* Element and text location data
________________

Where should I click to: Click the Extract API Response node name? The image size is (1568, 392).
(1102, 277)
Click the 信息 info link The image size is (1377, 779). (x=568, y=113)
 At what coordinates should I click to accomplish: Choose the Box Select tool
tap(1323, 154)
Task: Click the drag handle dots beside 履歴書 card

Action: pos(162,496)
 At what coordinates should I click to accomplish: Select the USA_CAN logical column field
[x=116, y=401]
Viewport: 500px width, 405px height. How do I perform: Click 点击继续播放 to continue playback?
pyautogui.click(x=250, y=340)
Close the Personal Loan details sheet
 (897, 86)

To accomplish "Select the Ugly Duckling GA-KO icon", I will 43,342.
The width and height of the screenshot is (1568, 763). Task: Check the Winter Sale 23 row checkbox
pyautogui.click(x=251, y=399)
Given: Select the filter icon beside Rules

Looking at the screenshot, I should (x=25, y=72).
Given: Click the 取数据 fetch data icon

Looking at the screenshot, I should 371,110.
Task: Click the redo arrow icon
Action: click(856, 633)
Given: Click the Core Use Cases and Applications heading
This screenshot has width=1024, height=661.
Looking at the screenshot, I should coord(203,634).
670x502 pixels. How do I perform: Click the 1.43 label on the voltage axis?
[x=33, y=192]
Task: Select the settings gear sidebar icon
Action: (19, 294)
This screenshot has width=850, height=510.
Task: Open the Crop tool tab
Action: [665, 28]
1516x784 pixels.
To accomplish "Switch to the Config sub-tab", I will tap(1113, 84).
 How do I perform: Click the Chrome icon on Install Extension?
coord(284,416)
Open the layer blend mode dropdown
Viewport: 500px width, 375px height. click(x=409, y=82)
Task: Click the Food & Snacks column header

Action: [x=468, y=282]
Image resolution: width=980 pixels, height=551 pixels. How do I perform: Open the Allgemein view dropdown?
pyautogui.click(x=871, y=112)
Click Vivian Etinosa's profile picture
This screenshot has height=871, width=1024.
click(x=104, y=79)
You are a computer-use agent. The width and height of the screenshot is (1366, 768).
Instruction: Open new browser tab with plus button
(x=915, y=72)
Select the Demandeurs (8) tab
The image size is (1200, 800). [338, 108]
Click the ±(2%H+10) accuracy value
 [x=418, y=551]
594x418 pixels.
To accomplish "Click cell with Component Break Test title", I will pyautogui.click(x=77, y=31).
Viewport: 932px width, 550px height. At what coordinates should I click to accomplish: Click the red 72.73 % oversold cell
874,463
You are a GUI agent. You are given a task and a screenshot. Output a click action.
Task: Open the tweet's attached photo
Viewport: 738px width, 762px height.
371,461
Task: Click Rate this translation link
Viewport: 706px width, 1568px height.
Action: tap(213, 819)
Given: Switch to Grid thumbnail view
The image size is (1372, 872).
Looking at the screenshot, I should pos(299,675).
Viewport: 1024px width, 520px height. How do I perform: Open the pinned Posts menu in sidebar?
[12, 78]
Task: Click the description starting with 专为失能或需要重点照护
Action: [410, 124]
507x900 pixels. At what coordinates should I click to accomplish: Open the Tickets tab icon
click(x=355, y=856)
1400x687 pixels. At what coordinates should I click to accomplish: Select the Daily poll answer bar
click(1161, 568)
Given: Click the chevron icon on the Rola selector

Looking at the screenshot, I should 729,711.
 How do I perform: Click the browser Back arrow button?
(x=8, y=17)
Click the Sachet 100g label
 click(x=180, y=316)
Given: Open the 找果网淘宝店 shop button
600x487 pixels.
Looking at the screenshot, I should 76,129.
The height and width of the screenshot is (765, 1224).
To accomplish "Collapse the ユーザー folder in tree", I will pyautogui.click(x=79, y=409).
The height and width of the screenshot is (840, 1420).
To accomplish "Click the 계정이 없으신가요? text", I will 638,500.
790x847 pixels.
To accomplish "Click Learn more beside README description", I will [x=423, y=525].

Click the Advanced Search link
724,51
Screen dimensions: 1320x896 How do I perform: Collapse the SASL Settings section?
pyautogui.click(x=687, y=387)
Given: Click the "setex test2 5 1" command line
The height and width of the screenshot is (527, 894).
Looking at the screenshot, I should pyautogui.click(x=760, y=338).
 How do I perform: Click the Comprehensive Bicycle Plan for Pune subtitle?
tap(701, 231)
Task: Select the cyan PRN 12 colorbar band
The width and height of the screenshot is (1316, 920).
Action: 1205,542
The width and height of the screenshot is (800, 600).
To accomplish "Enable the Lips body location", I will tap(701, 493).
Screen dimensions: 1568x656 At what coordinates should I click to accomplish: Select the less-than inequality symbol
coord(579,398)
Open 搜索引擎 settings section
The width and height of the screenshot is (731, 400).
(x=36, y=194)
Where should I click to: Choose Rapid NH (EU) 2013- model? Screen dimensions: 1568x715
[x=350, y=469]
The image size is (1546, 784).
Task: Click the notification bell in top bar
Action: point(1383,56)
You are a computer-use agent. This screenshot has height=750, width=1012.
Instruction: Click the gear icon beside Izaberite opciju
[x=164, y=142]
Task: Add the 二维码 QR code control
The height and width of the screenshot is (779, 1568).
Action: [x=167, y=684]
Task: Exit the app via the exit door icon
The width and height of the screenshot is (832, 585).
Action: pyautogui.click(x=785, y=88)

________________

* WRITTEN EXERCISE
From the material above, pull out each line containing the string "description" and copy those lines in full.

* EXPECTED OUTPUT
Task: Click the description starting with 专为失能或需要重点照护
To accomplish "Click Learn more beside README description", I will [x=423, y=525].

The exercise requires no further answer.